Bandelemente für den innerbetrieblichen Warenfluss
Unter Transportbändern werden flexible, umlaufende Bänder verstanden, auf denen Produkte über eine definierte Strecke bewegt werden. Sie dienen als Trage- und Gleitfläche in Transport- und Handhabungsprozessen und können Teil einer einfachen Förderstrecke oder einer komplexeren Linie sein. Im Kunststoffumfeld werden sie eingesetzt, wenn Werkstücke, Behälter oder Packeinheiten kontrolliert, gleichmässig und mit möglichst geringer Beschädigungsgefahr transportiert werden sollen.

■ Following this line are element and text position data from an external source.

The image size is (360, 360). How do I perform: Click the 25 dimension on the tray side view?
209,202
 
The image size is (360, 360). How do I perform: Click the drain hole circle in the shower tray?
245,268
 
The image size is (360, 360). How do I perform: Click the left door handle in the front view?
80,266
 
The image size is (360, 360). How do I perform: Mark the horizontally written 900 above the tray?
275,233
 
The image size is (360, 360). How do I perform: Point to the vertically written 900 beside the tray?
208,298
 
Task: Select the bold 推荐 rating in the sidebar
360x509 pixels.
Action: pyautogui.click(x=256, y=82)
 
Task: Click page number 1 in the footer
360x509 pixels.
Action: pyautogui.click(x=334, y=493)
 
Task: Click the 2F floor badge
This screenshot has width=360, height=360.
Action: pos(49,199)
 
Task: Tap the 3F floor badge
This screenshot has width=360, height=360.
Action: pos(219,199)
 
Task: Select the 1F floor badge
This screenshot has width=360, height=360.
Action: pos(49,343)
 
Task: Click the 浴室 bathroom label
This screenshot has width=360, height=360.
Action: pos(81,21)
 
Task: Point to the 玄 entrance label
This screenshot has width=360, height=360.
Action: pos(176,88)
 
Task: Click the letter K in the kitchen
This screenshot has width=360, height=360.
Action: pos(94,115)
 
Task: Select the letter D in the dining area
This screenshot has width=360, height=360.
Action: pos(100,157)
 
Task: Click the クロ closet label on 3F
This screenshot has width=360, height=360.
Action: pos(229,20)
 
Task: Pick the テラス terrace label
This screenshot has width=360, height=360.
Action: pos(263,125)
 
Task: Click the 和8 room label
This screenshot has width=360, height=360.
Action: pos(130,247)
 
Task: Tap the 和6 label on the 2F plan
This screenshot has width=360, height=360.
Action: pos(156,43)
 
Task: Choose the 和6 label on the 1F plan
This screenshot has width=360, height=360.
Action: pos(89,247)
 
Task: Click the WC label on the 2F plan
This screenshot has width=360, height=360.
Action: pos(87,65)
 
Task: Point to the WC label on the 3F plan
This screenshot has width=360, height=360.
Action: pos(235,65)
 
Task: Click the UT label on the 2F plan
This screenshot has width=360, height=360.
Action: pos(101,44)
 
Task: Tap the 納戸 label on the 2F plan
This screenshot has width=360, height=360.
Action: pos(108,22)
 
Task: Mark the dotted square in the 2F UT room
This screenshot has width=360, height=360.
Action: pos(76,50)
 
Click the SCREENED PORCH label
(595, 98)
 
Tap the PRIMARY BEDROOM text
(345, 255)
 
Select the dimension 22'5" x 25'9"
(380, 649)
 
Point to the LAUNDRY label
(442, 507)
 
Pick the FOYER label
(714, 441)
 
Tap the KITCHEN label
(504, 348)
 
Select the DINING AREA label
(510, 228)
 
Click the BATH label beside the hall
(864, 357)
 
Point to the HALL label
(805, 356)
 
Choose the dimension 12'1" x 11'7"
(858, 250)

Typische Anwendungen bei Kunststoffteilen, Gebinden und Verpackung
Transportbänder finden sich zwischen Spritzguss, Montage, Sichtkontrolle, Kennzeichnung, Verpackung und Lagerlogistik. Sie eignen sich für leichte Formteile ebenso wie für Kisten, Trays, Beutel oder andere verpackte Einheiten. Relevant sind sie vor allem dort, wo ein kontinuierlicher Materialfluss, definierte Übergaben zwischen Prozessschritten oder eine saubere Vereinzelung und Zuführung benötigt werden.
Ausführungen nach Oberfläche, Aufbau und Konfektion
Die Ausführung eines Transportbands wird nach Fördergut und Prozess gewählt. Unterschieden wird unter anderem nach glatter oder strukturierter Oberfläche, Banddicke, Breite, Reibverhalten und Beständigkeit gegen mechanische oder betriebliche Einflüsse. Je nach Anlage kommen konfektionierte Endlosbänder, Bandware, Bänder mit Führungsprofilen oder Ausführungen mit Mitnehmern und seitlicher Begrenzung zum Einsatz.
Abgrenzung zu Förderbändern, Transportketten und Verpackungsbändern
Transportbänder bezeichnen in dieser Hierarchie das Bandmedium oder bandbasierte Transporteinheiten selbst. Davon zu unterscheiden sind Förderbänder als umfassendere Förderelemente oder komplette Fördersysteme. Transportketten und Transportschnecken arbeiten mit anderen mechanischen Prinzipien und werden eher für spezielle Lastfälle oder Schüttgüter verwendet, während Umreifungsbänder oder Ballepressenbänder der Sicherung oder Verdichtung dienen und keine laufende Transportfläche bilden.